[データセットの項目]
***

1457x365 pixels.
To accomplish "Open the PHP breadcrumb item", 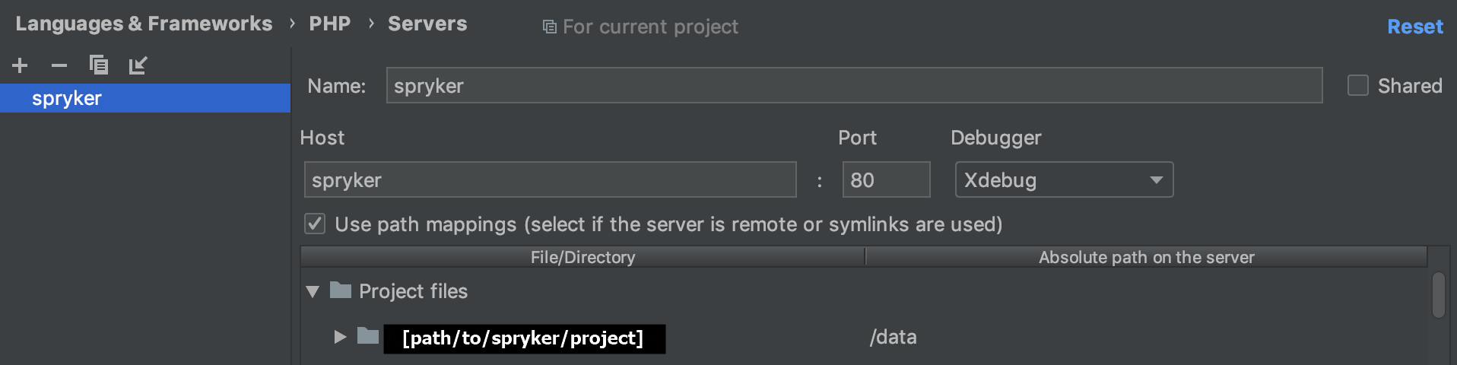I will (329, 24).
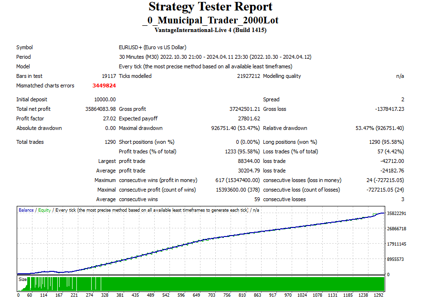
Task: Click the green Equity legend label
Action: pyautogui.click(x=44, y=210)
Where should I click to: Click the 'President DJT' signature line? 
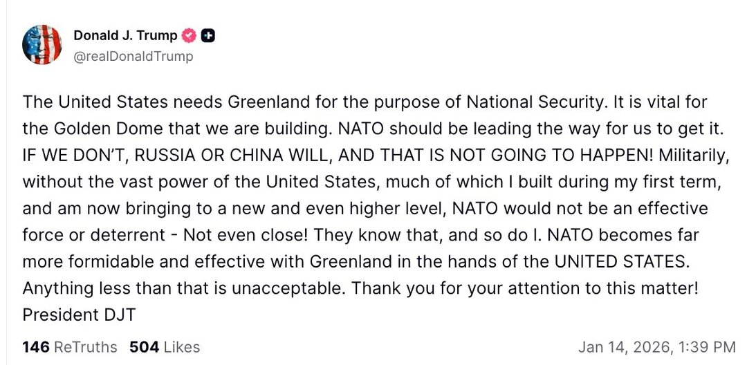click(79, 315)
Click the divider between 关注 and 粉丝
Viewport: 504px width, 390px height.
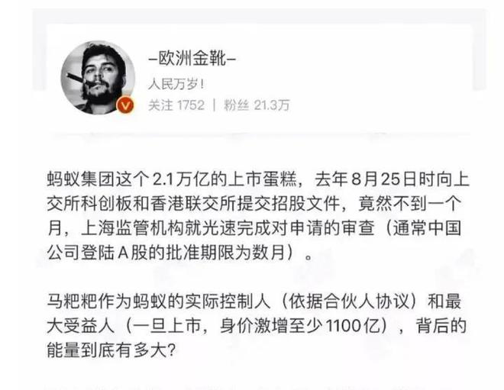coord(214,105)
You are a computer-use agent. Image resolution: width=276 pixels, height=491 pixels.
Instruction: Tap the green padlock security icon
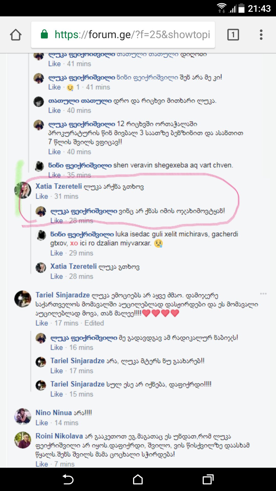click(44, 34)
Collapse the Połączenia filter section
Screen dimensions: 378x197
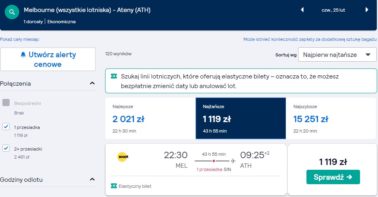[x=92, y=83]
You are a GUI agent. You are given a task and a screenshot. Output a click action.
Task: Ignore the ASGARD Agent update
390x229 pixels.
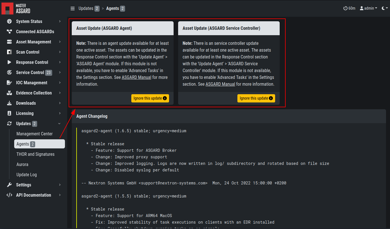(150, 98)
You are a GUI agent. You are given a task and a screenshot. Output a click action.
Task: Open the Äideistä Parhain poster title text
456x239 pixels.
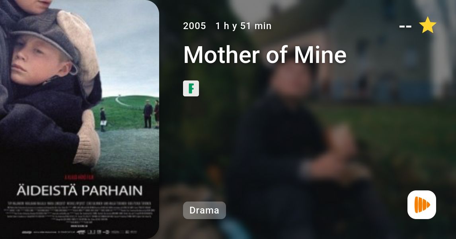coord(80,191)
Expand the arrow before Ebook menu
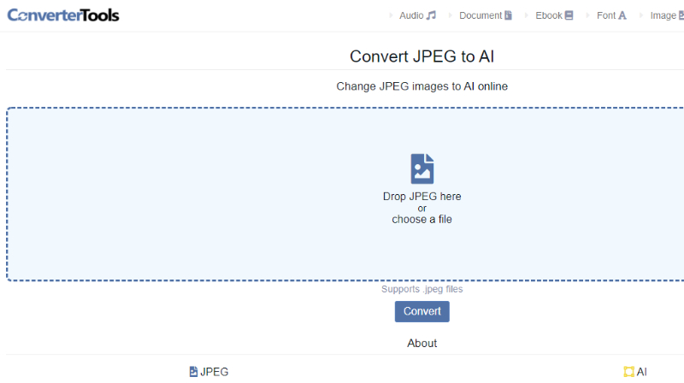The width and height of the screenshot is (684, 383). click(527, 15)
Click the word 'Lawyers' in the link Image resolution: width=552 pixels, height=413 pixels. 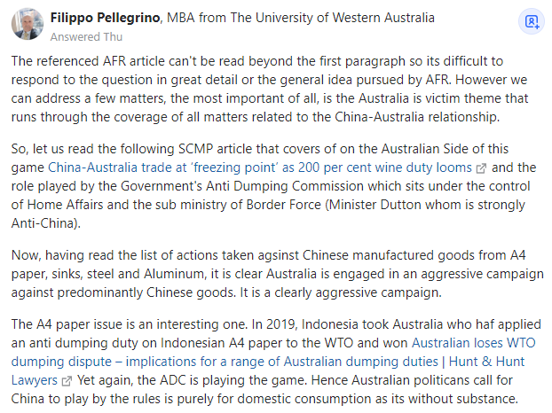point(34,380)
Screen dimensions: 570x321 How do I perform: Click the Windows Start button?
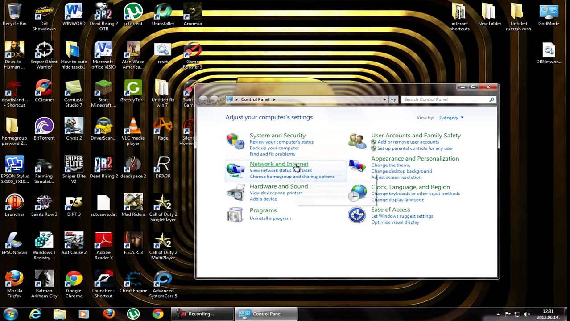[10, 314]
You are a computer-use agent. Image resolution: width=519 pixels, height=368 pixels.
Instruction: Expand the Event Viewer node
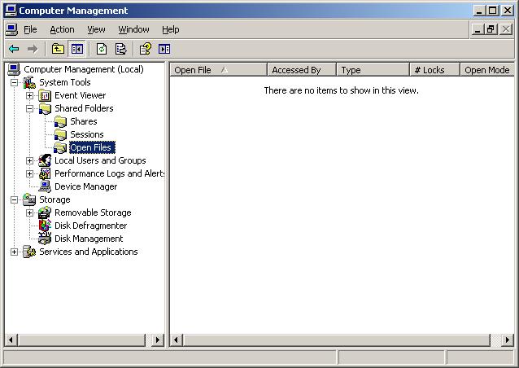tap(30, 95)
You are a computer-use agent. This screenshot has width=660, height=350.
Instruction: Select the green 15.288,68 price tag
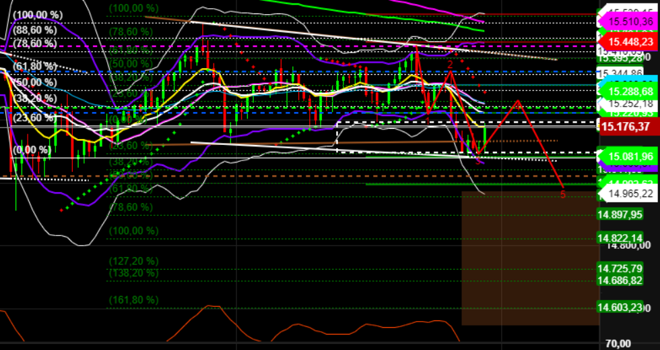click(x=626, y=91)
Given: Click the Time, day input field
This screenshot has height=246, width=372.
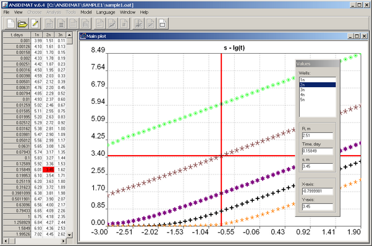Looking at the screenshot, I should (318, 151).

***

▸ **指示と条件**
「Given: Click the Time, day input field」を含む行から項目の最後の行までを、空行を除いて番号付きの箇条書きに直してください。画像は答えに含めないでください。

▸ **解答欄**
1. Given: Click the Time, day input field
2. This screenshot has height=246, width=372.
3. Looking at the screenshot, I should (318, 151).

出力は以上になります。